From 1975 to 1987, he served as a staff surgeon at the Mississauga Hospital (now Trillium Health Partners). His busy practice in reconstructive surgery led him to establish the first operating room located outside a hospital setting in the west Greater Toronto Area. Meanwhile, he was also on call at five hospitals.

By this time, he was amicably divorced and parenting his children on weekends. Son Christopher remembers leaving movies several times because his father's pager went off. He and his sister would wait for their father in the doctors' lounge or, occasionally, view a procedure in the operating theatre. The all-consuming stress of juggling work and family finally proved unmanageable for Dr. Greene. In 1987, he sold his practice and wondered what to do next.

Always a lover of travel, he took a sabbatical in France. While there, through friends, he learned about MSF. The idea of working in exotic locales and helping those who might not otherwise have access to medical care held great appeal. Dr. Greene joined the organization and was sent to the south of France to refresh his skills and learn the principles of war surgery. This meant dealing with trauma while working with whatever tools were at hand, often in isolation.

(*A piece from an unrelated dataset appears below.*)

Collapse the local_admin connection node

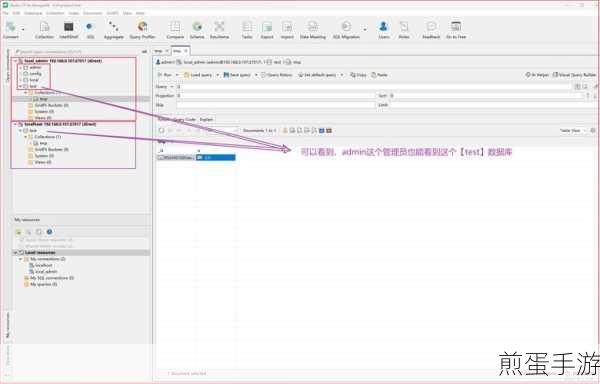pos(15,61)
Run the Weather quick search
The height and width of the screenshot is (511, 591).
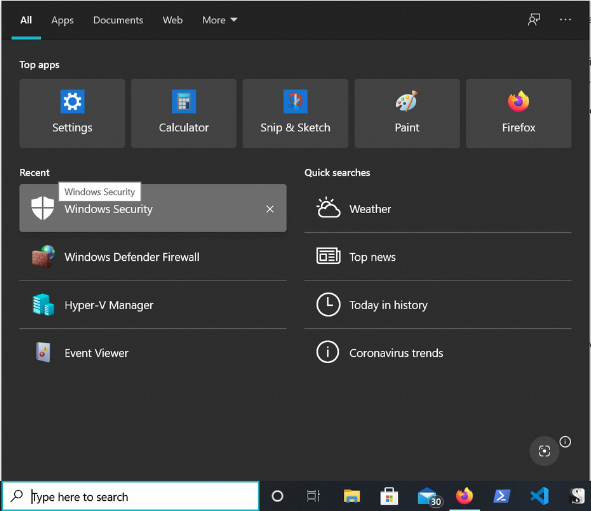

Each mission lasted from three to six months, after which he would return to Toronto emotionally and physically exhausted.

By the late 1990s, his partner was Donna Logan, a journalist and broadcaster turned academic. She said Dr. Greene revived himself by reading voraciously, playing bridge on his computer, keeping fit and indulging his passion for sailing. She helped him overcome his one great fear: public speaking. Together, they worked on presentations and speeches. "He received numerous requests from students, media and charitable groups," she said. "He found it difficult to speak in public but he did it because he believed so deeply in what he was doing."

Once, during an interview with a major American TV network, Ms. Logan said, Dr. Greene was embarrassed to find his eyes filling with tears as he recounted the pain and suffering he'd seen. "Although he often talked about his work as if anyone could do it, that clearly wasn't the case," Ms. Logan said. "Many, many times he stated that he got back as much as he gave."